Source data:

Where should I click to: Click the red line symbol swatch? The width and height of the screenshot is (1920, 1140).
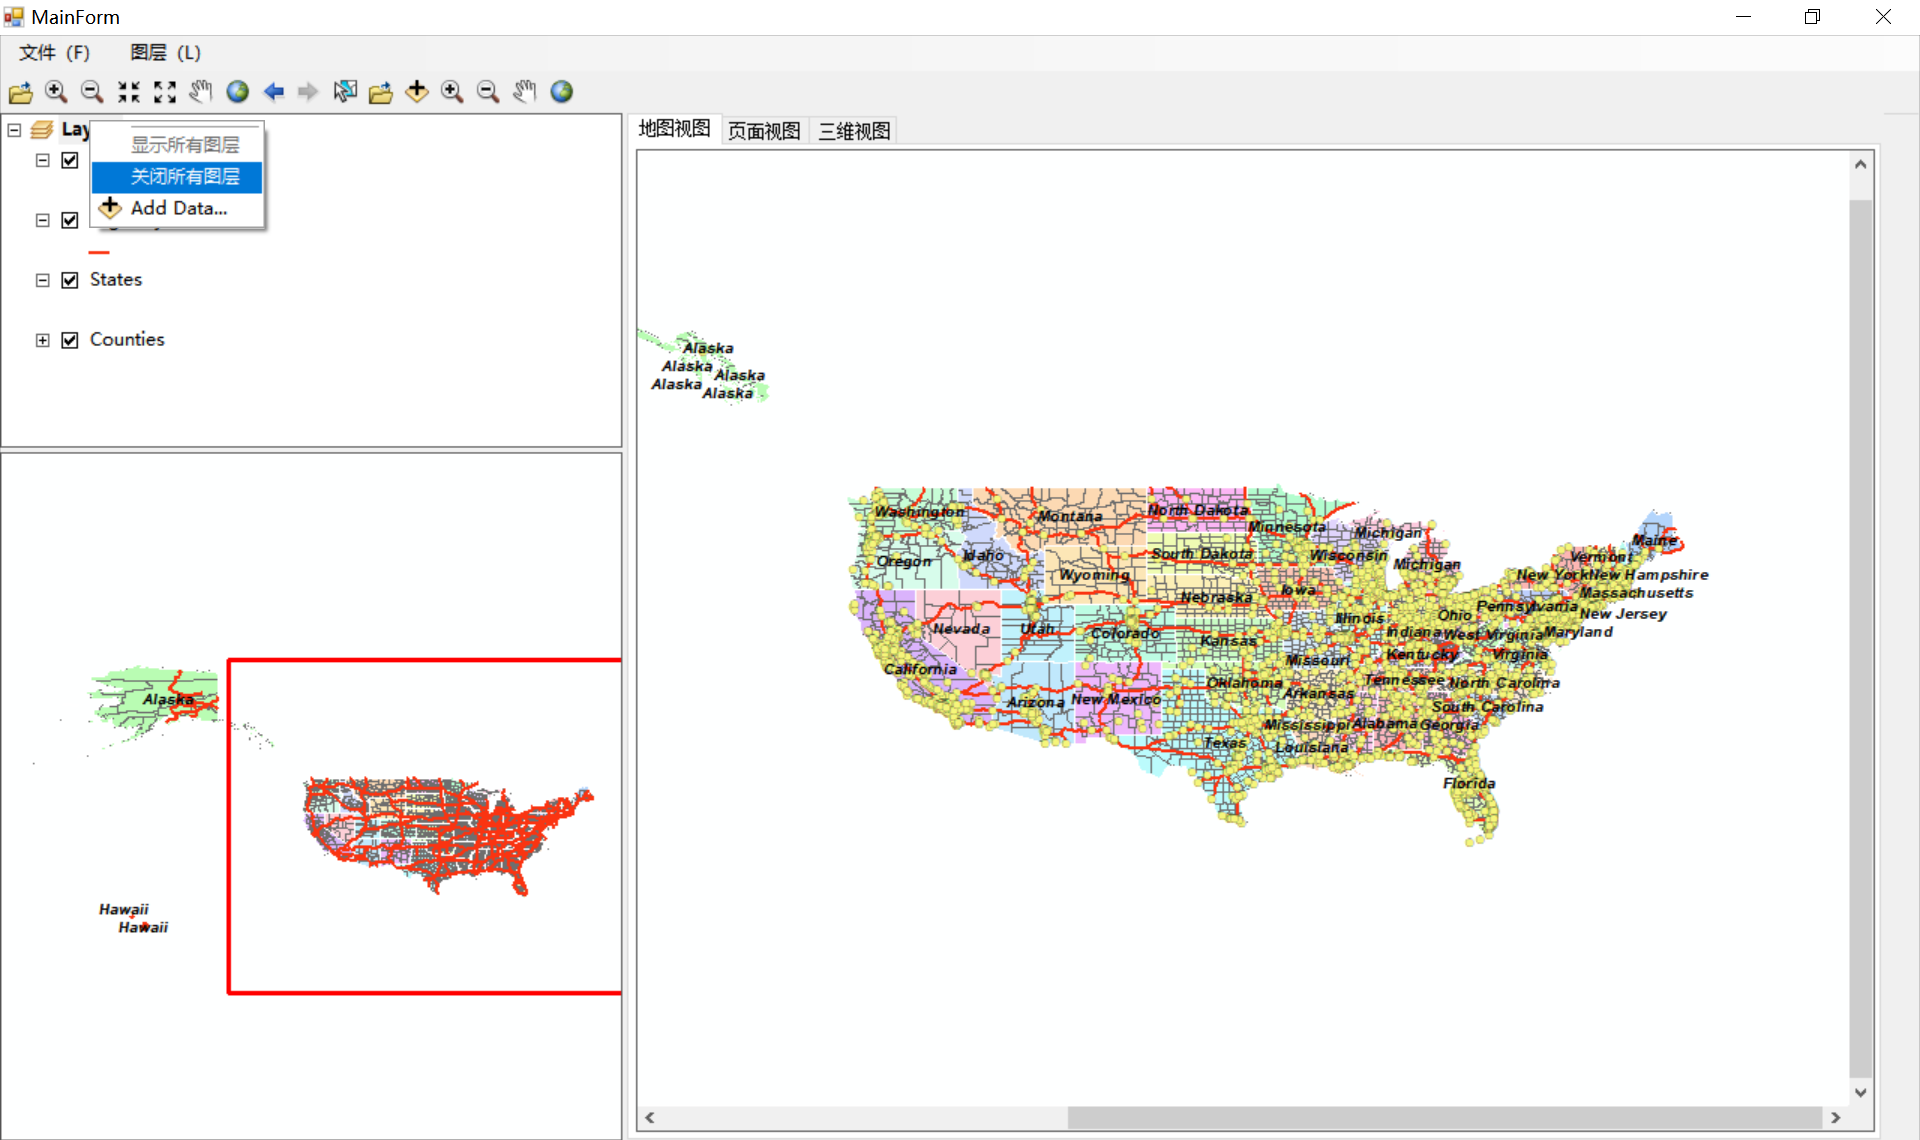(x=99, y=252)
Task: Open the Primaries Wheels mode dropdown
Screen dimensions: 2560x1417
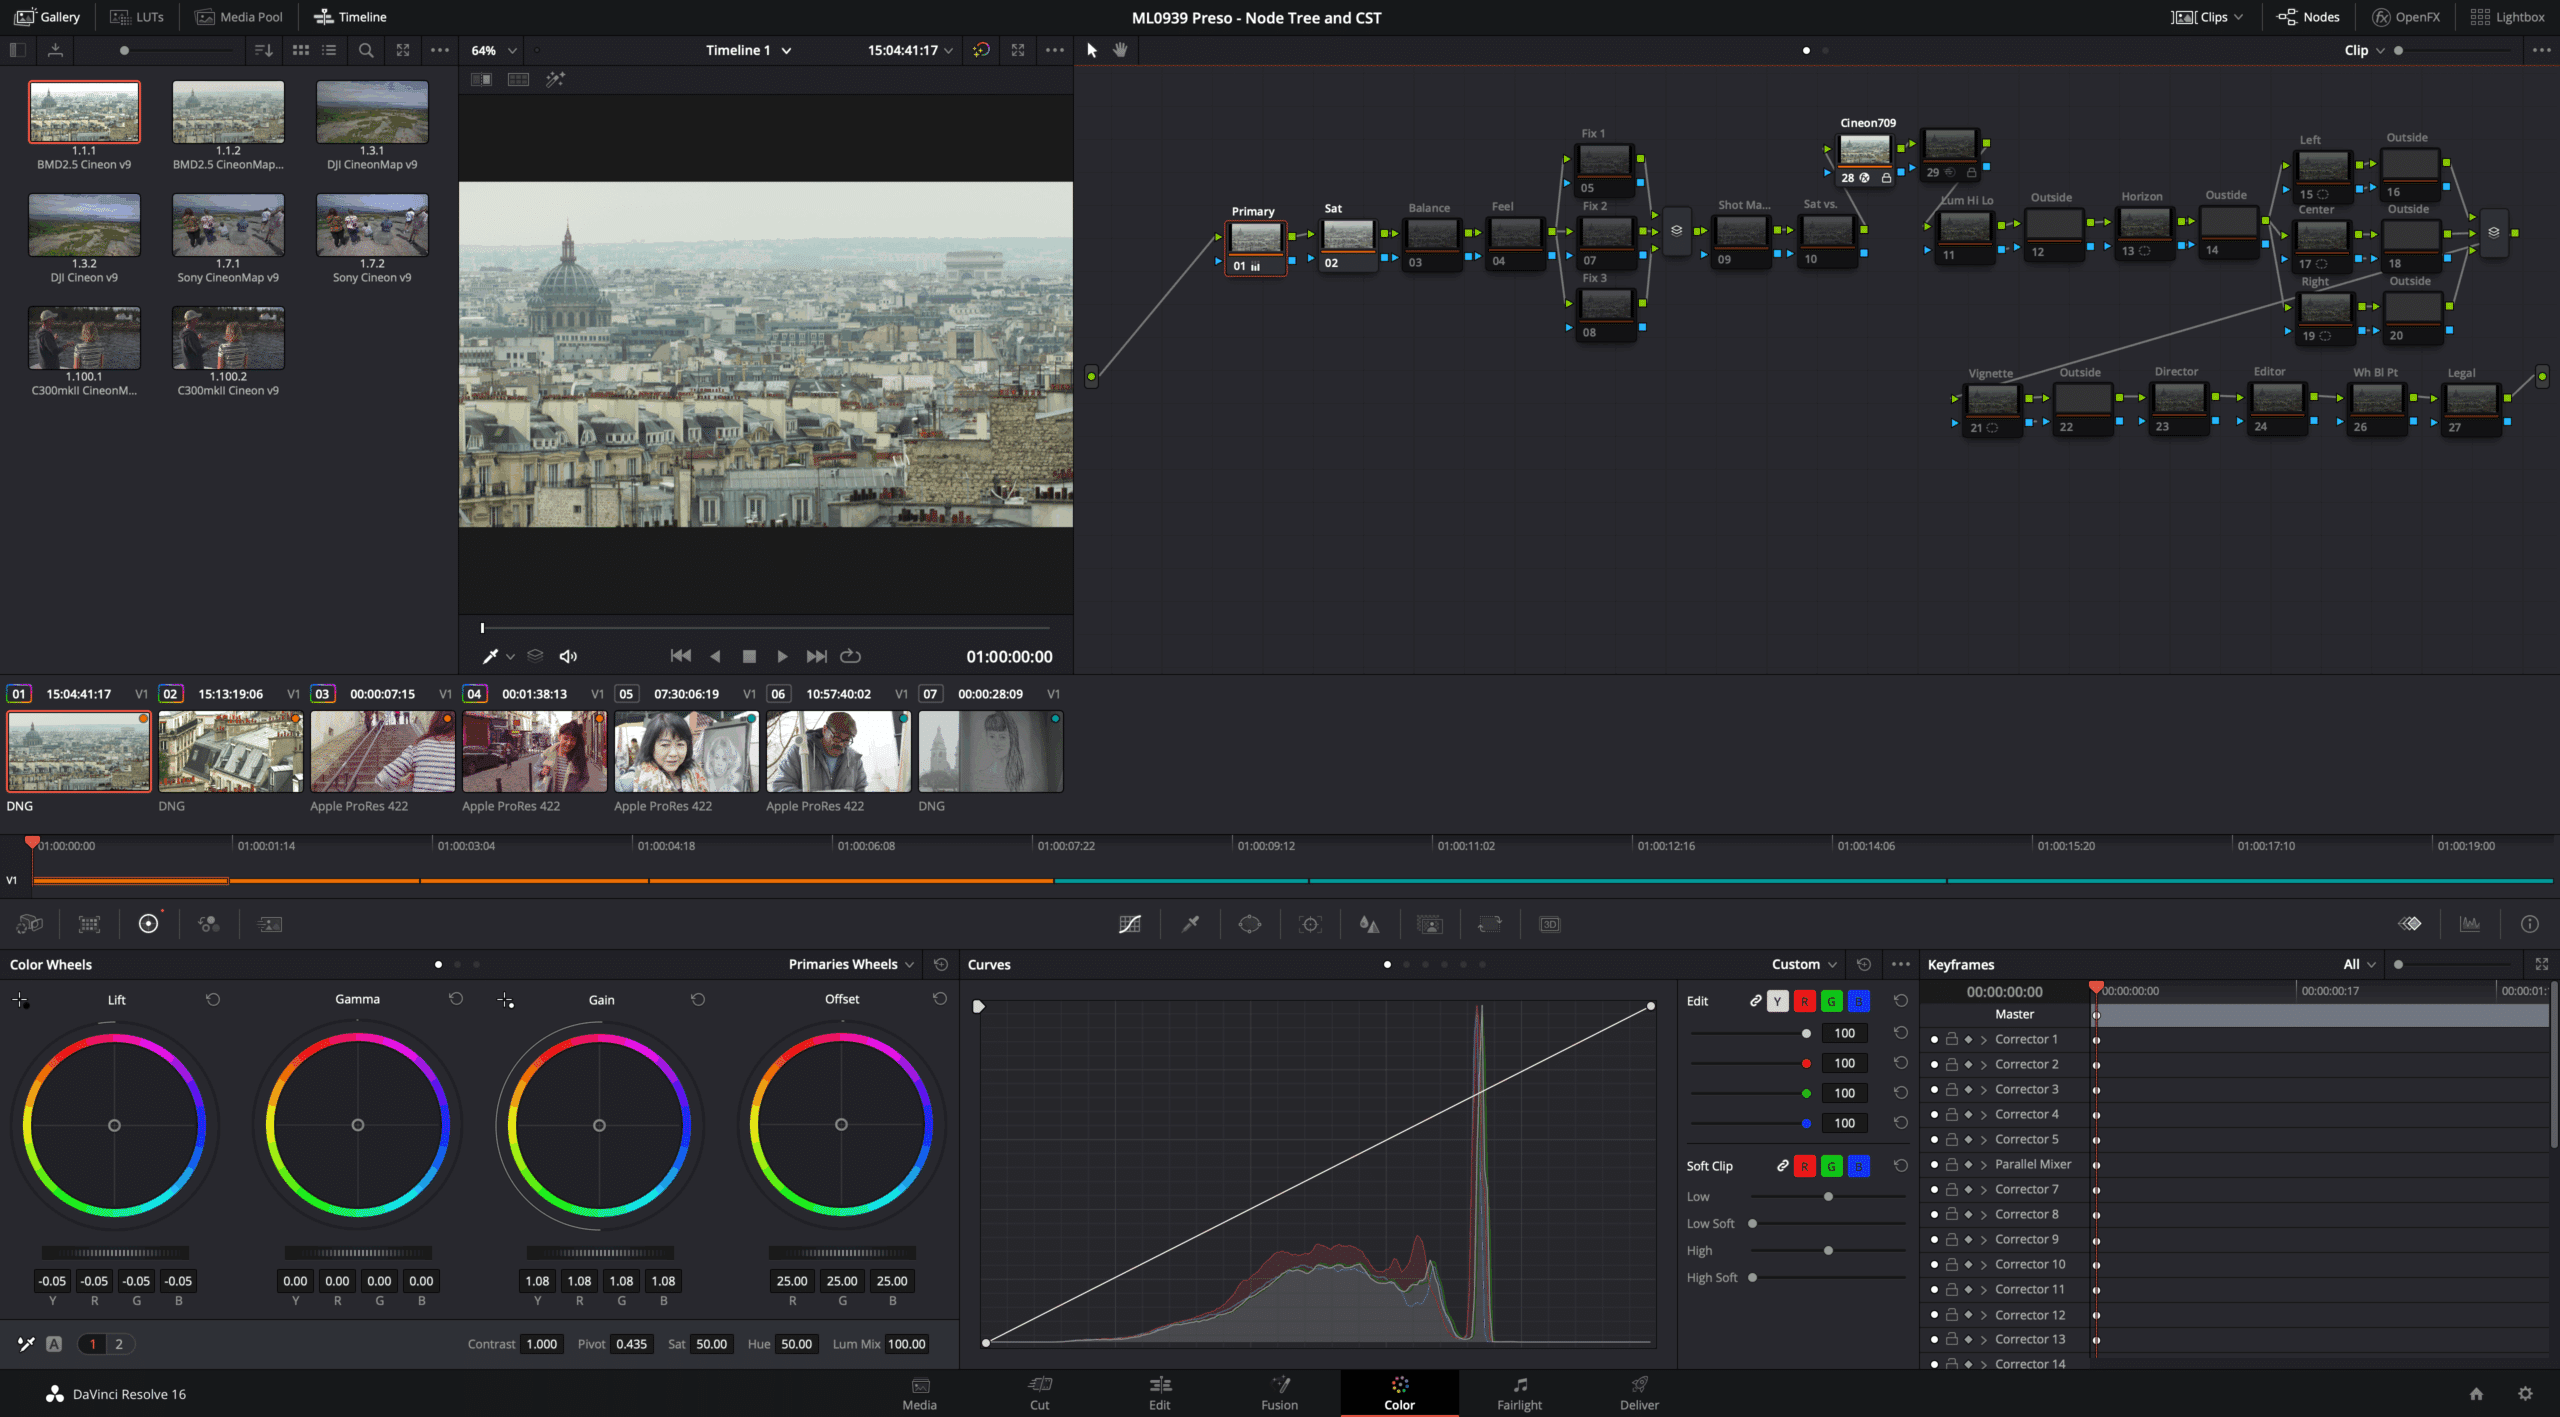Action: point(851,964)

Work instructions: Lay out the material as a two-column CSV with the headers request and answer, one row per item, each field quoted and with line breaks replaced by spaces. Leave the pictures out.

Complete answer:
request,answer
"Where should I click to: Click the red line symbol swatch? The width and height of the screenshot is (1920, 1140).","(x=99, y=252)"
"Task: Open the Primaries Wheels mode dropdown Screen dimensions: 2560x1417","Action: point(851,964)"